Using Cline's own telegrams, letters, and reports, the testimony of scores of survivors, and our latest understanding of the science of hurricanes, Erik Larson builds a chronicle of one man's heroic struggle and fatal miscalculation in the face of a storm of unimaginable magnitude. Riveting, powerful, and unbearably suspenseful, Isaac's Storm is the story of what can happen when human arrogance meets the great uncontrollable force of nature.

this is by the same author as the devil in the white city. this book, while not as interesting as that other, does a good job of getting into why the loss of life from this hurricane was so bad. it's a combination of arrogance on the part of people thinking they could master the weather (they believed setting a forest on fire could bring rain), distrust in the observations of people in cuba (the head of the weather service thought they were a combo of spanish dramatics & ignorant natives) & building a city on a sandbar on the edge of the ocean. when i told my brother about the sand bar he was reminded of the bible quote; "....a foolish man who built his house on sand. the rain came down, the streams rose, and the winds blew and beat against that house, and it fell with a great crash.” (i looked it up, it's Matthew 7:24-27)
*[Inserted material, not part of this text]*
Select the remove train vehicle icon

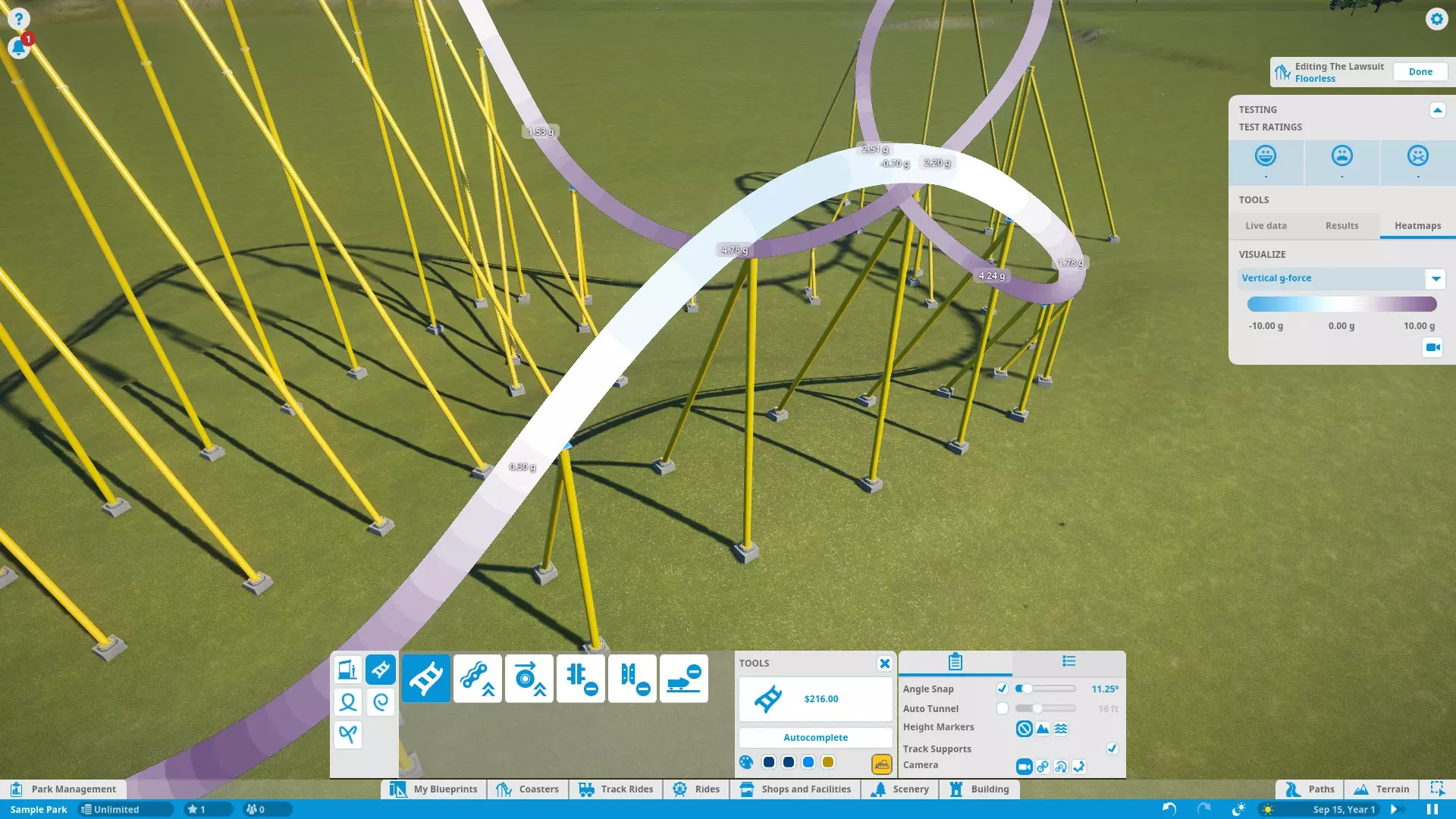(x=683, y=677)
the book came out in 1999 and at the end talked about how people were becoming complacent in regards to hurricanes. some of that led to the great loss of life katrina hurricane in 2005. the book also mentioned a recent (in that time) study that said that if a hurricane hit the new york/new jersey area it could flood the subways & kill commuters. hurricane sandy in 2012 did flood the subways, but lucky they were already closed.